[Interface element records]

——

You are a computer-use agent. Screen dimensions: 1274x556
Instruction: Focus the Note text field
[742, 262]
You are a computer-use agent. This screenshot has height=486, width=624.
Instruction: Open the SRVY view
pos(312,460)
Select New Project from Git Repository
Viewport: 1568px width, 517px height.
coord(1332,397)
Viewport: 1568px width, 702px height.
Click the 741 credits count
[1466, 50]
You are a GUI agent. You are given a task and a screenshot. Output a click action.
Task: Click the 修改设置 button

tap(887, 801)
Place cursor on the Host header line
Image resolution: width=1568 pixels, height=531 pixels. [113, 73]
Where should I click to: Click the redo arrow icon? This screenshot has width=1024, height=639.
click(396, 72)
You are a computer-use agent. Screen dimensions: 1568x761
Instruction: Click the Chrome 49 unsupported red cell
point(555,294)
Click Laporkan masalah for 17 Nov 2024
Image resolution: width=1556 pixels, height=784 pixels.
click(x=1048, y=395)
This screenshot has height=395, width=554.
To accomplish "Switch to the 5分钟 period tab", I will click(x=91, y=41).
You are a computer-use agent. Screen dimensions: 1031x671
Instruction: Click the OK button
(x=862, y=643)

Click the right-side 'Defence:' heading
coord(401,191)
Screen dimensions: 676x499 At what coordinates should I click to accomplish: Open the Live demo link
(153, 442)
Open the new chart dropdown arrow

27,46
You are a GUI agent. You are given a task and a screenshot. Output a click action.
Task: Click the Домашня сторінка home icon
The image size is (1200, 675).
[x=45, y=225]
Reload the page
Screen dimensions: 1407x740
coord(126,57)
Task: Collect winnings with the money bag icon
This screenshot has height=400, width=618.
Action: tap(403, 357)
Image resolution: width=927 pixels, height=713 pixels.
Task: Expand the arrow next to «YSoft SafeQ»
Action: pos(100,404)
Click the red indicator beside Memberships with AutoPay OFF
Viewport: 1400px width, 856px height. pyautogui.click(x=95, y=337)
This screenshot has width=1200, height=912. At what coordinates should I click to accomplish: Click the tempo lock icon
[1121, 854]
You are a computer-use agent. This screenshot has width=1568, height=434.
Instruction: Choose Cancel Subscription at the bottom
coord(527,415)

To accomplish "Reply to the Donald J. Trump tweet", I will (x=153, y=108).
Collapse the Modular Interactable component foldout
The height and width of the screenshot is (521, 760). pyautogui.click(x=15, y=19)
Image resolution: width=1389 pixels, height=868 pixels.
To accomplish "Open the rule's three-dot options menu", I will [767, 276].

——

== WORK REQUIRED ==
Rewrite everything from the line containing "Click the red indicator" down to the line containing "[1121, 854]", putting "tempo toggle" wherever "tempo lock icon" appears and leaving all else unchanged.

== OUTPUT BELOW ==
Click the red indicator beside Memberships with AutoPay OFF
Viewport: 1400px width, 856px height. pyautogui.click(x=95, y=337)
This screenshot has width=1200, height=912. At what coordinates should I click to accomplish: Click the tempo toggle
[1121, 854]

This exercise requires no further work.